ПОСТАНОВКА ЗАДАЧИ A:
Определите, соответствуют ли фрагменту о концепции «Русского мира» следующие утверждения: (i) Институт Гёте приведён как аналог этой концепции; (ii) соотечественники, живущие в других странах, охотно участвуют в «Русском мире»; (iii) актив стал «токсичным» только для государства. Для каждого утверждения дайте ответ «да» или «нет» и приведите решающие слова фрагмента в точной цитате.
ПОСТАНОВКА ЗАДАЧИ B:
Чем фрагмент о концепции «Русского мира» объясняет, почему её нынешний вариант назван пошлым?
───── ФРАГМЕНТ СТРАНИЦЫ ─────
Концепция «Русского мира» была изначально прекрасной. Она имела аналоги – такие как, например, Институт Гёте, представительство которого Германия открывала в разных странах мира для того, чтобы напоминать о лучших образцах своей национальной культуры. Той культуры, которая для всех и которая вне политики.
К сожалению, наши горе-стратеги решили пожать плоды этой идеи, толком еще даже не взрастив их, подобно китайцам из анекдота, которые выкапывали только что посаженную картошку, потому что «кушать очень хоцца». Инициаторы поспешили с «фиксацией политической прибыли». В результате сегодняшний «Русский мир», увы, воспринимается многими его адресатами как пошлый инструмент сиюминутной и далеко не всегда продуманной политики кремлевских башен. Пошлый – потому что профанирует действительно высокие слова и имена. Посему люди – в том числе даже соотечественники, живущие в других странах – зачастую отшатываются, отказываются от того, чтобы в этом участвовать. В известном смысле теперь этот актив стал «токсичным» не только для государства, но и для православной церкви.
───── ИСХОДНЫЕ ДАННЫЕ ─────
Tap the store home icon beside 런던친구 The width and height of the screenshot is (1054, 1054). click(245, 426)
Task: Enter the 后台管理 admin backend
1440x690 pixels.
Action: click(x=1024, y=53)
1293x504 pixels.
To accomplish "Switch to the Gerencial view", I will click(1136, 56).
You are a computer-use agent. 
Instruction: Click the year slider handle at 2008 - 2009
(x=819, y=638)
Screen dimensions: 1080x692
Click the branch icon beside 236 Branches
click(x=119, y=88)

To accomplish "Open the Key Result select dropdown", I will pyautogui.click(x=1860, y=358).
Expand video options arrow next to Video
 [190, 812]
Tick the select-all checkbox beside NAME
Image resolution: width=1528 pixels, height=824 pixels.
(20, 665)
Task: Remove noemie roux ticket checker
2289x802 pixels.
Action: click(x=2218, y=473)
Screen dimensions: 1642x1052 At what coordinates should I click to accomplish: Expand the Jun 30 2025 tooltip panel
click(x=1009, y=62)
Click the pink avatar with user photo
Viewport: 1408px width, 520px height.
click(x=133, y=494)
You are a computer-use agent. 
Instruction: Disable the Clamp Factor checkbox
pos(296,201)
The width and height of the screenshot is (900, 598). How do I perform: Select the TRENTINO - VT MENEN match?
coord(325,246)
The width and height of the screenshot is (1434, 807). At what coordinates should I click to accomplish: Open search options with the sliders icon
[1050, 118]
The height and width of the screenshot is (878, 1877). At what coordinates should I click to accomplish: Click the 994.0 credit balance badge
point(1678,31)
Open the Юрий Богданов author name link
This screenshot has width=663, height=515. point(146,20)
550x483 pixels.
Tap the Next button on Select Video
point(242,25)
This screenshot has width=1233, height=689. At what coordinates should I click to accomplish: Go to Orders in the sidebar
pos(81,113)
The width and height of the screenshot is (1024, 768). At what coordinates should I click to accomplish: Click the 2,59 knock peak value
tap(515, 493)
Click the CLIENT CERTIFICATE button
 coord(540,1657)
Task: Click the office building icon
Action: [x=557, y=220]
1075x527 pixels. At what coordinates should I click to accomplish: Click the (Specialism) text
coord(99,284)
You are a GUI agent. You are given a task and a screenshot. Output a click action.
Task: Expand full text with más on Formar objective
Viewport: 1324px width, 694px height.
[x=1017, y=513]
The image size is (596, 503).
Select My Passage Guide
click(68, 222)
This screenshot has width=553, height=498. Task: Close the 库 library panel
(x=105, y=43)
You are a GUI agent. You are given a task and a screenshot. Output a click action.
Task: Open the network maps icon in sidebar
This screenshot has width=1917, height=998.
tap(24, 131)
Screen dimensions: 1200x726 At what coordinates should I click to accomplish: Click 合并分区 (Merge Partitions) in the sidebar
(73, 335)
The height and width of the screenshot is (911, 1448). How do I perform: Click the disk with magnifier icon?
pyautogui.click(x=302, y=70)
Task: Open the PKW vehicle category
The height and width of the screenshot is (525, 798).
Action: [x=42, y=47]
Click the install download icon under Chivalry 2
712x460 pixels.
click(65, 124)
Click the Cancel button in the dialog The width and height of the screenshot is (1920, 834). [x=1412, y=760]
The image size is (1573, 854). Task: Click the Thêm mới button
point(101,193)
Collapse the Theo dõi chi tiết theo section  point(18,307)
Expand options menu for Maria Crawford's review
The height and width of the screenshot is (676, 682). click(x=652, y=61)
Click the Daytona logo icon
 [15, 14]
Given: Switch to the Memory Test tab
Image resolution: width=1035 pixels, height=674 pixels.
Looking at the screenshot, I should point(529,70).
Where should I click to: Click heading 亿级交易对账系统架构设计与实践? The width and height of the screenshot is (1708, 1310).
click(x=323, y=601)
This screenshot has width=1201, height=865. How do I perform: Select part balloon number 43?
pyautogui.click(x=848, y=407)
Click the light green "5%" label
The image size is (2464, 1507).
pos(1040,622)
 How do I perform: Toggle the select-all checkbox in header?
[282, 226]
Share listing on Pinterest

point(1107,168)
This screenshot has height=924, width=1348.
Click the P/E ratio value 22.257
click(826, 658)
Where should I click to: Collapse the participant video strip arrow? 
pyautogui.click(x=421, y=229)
─────
ПОЛНЫЙ ОТВЕТ A:
(i) Да: «Она имела аналоги – такие как, например, Институт Гёте».
(ii) Нет: «зачастую отшатываются, отказываются от того, чтобы в этом участвовать».
(iii) Нет: «не только для государства, но и для православной церкви».

ПОЛНЫЙ ОТВЕТ B:
Тем, что он профанирует действительно высокие слова и имена.